The widespread use of AI is an extension of the attack surface. Now both foundational models from OpenAI, Anthropic, etc., and models deployed within organizations, have to be defended against multiple types of attacks. Data poisoning is one attack methodology. A malicious actor could seek to change the behavior of a model by changing the training data, or changing the weights after training. In this way, errors could be introduced or general sentiment of output could be changed. Prompt injection is a technique by which the user of an LLM attempts to break its guardrails with cleverly constructed prompts.

Indirect prompt injection is a technique that somehow intercepts a prompt and changes or adds to it so that the output is corrupted. An indirect prompt injection can be very hard to detect. When Google Gemini added its AI assistant to gmail, researchers demonstrated that they could send a victim an email with whited out instructions to issue a security warning. When the victim clicked on “Summarize email,” Google Gemini would read the hidden text and take action as if it was an instruction in a prompt. The user would see an URGENT message to click a link.

Attacks on Agents

As agents are empowered with access to tools, they become targets. Now they have user privileges and access to all the data those tools have access to.

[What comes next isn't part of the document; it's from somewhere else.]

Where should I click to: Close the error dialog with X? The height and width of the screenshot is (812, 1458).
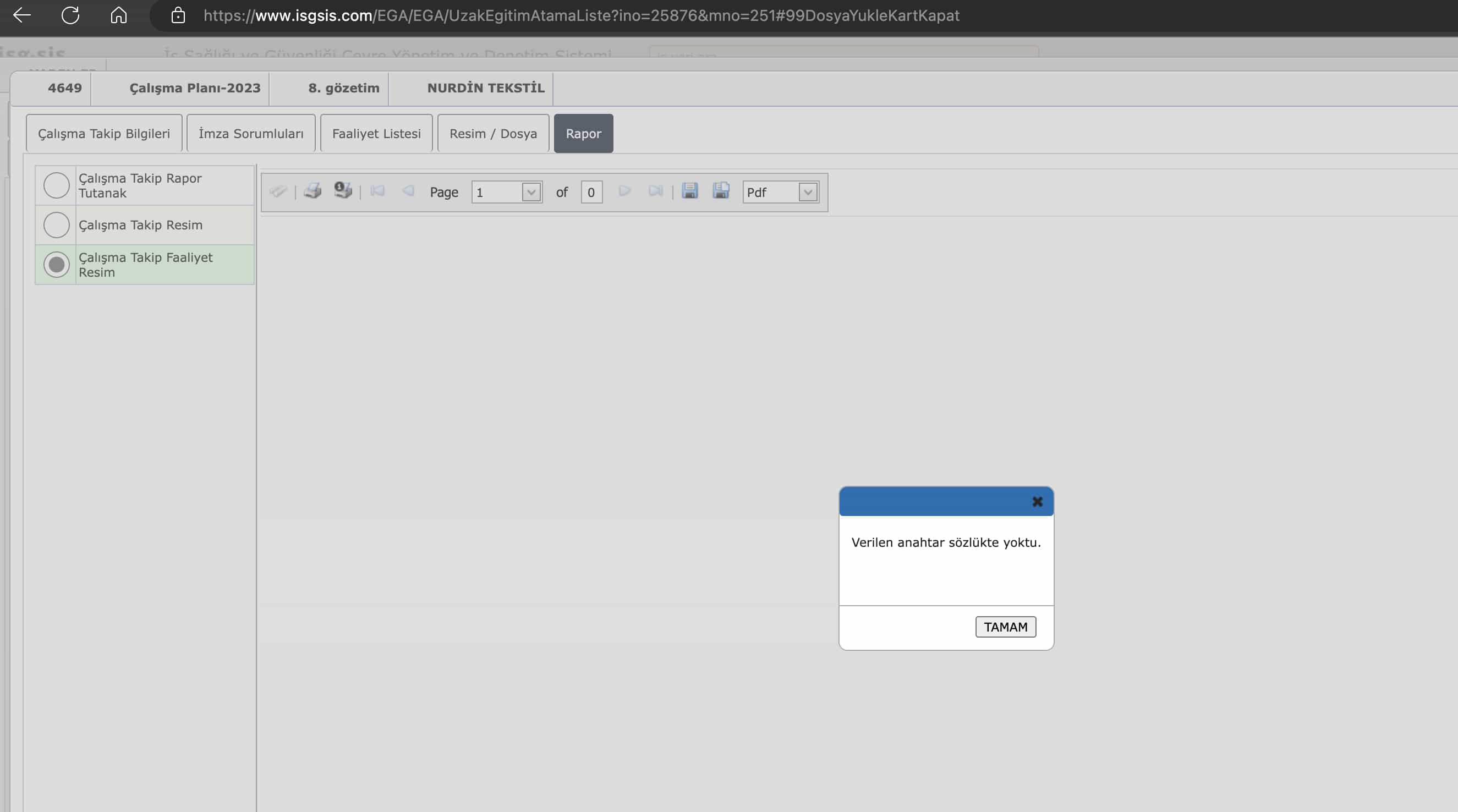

Early versions of the rapidly adopted OpenClaw came with issues. A remote code execution vulnerability was discovered and exploited that gave access to anyone’s “Clawdbot” and the system it was running on. OpenClaw’s own Skills marketplace was of course filled with skills files that contained backdoors or took other malicious actions. Agents are the new frontier of applied AI and will have to be protected. Providing credentials and identities to agents is a popular approach. Monitoring and defending MPC gateways is another.

It is safe to assume that any attack vector of the past is going to be amplified by AI in the future. Scams, phishing, and business email compromise will of course be influenced by AI. And that’s just the beginning — DDoS, worms, network infiltration, and other vectors will also be leveraged by newly empowered attackers. It is no surprise that there are already so many solutions to AI security issues.